German WH questions are almost like normal sentences, except that the question word stands at the beginning.

Das ist mein Bruder. That's my brother.
Wer ist das? Mein Bruder.Who is that? My brother.

Ich sehe dich. I see you.
Wer sieht dich? Ich. Who sees you? I do.
Wen sehe ich? Dich. Who(m) do I see? You.

Jan gibt seiner Mutter das Buch. Jan gives his mother the book.
Wer gibt seiner Mutter das Buch? Jan.Who gives his mother the book? Jan does.
Wem gibt Jan das Buch? Seiner Mutter.Whom does Jan give the book? His mother.
Was gibt Jan seiner Mutter? Das Buch.What does Jan give his mother? The book.

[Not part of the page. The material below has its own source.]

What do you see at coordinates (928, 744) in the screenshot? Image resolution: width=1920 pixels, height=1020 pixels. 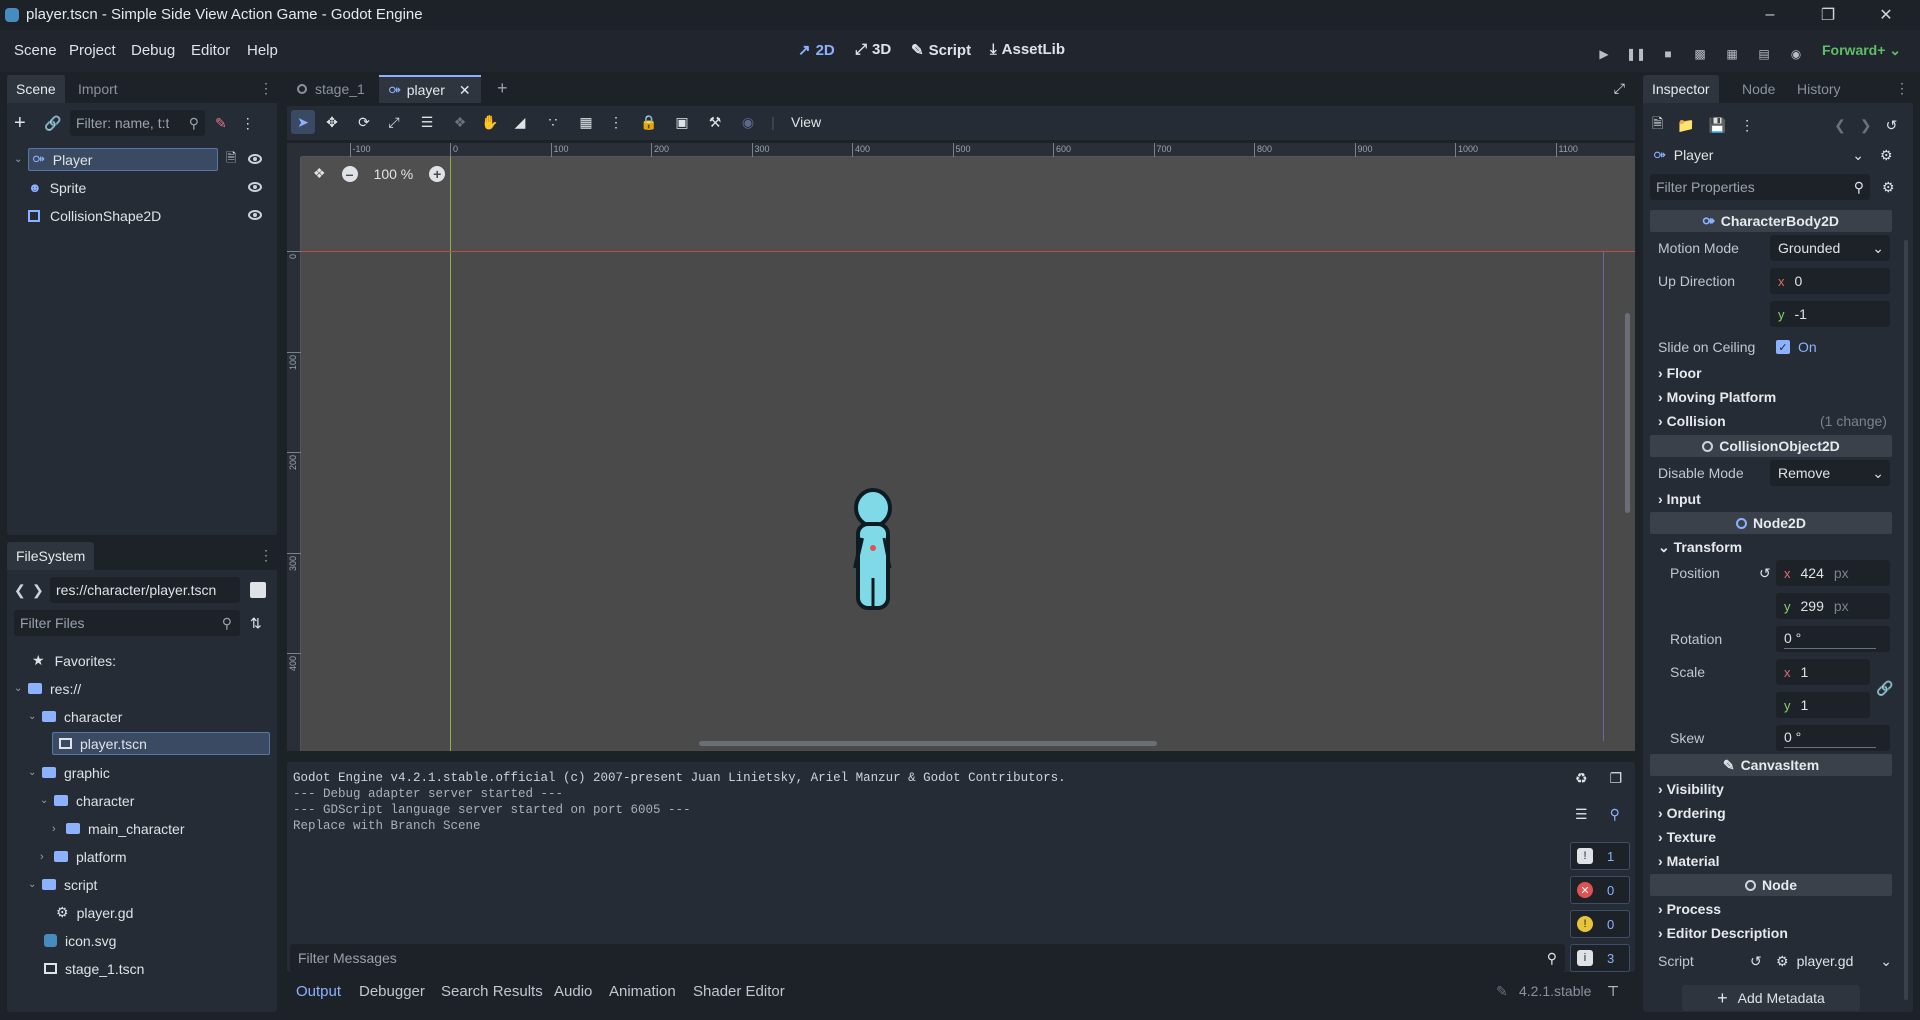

In yes/no questions, you don't add anything. But the verb moves to the beginning of the sentence:

 Ist das mein Bruder?  Is that my brother?
 Sehe ich dich?  Do I see you?
 Gibt Jan seiner Mutter das Buch?  Does Jan give his mother the book?


 gelb  yellow
 groß  big, huge, great, tall
 grün  green
 gut  good
 hier  here
 klein  small, little
 langsam  slow
 nett  nice, friendly
 rot  red
 schnell  fast, quick
 schwarz  black
 weiß  white
 was?  what?
 wem?  who(m)? [dative]
 wen?  who(m)? [accusative]
 wer?  who? [nominative]
 wessen?  whose? [genitive]


Exercise A: Translate to English:
1) Was siehst du?
2) Wer ist dieser nette Mann?
3) Isst das Kind ein Brot?
4) Das kleine Kind sieht den großen Hund.
5) Sprecht ihr Deutsch?
6) Wessen Vater hat ein rotes Auto?
7) Wen liebt Emil nicht?

Exercise B: Translate to German:
1) Do you have a big house?
2) Ulrike loves red apples.
3) Our mother is walking quickly.
4) Whose grandfather is that?
5) The big children have fast cars.
6) Aren't you sleeping?
7) Who is eating the apple?

Exercise C: Correct the errors:
1) Wem sieht das kleines Kind?
2) Was die schwarze Katzen sehen?
3) Wir gute sehen das grünes Haus.
4) Ein kleine Mann hat ein großen Haus.
5) Ist das weißes Auto schnelle?
6) Die Kinder gehen langsame.


Solution of Exercise A:
1) What do you see?
2) Who is this nice man?
3) Is the child eating a bread?
4) The small child sees the big dog.
5) Do you speak German?
6) Whose father has got a red car?
7) Who doesn't Emil love?

Solution of Exercise B:
1) Hast du / Habt ihr / Haben Sie ein Auto?
2) Ulrike liebt rote Äpfel.
3) Unsere Mutter geht schnell.
4) Wessen Großvater ist das?
5) Die großen Kinder haben schnelle Autos.
6) Schläfst du nicht?
7) Wer isst den Apfel?

Solution of Exercise C:
1) Wen sieht das kleine Kind? (Who does the small child see?)
      OR Wer sieht das kleine Kind? (Who sees the small child?)
2) Was sehen die schwarzen Katzen?
3) Wir sehen das grüne Haus gut.
4) Ein kleiner Mann hat ein großes Haus.
5) Ist das weiße Auto schnell?
6) Die Kinder gehen langsam.

End Of Part One

This is the end of the basic German course. Now you've learned some of the basics of this fascinating language.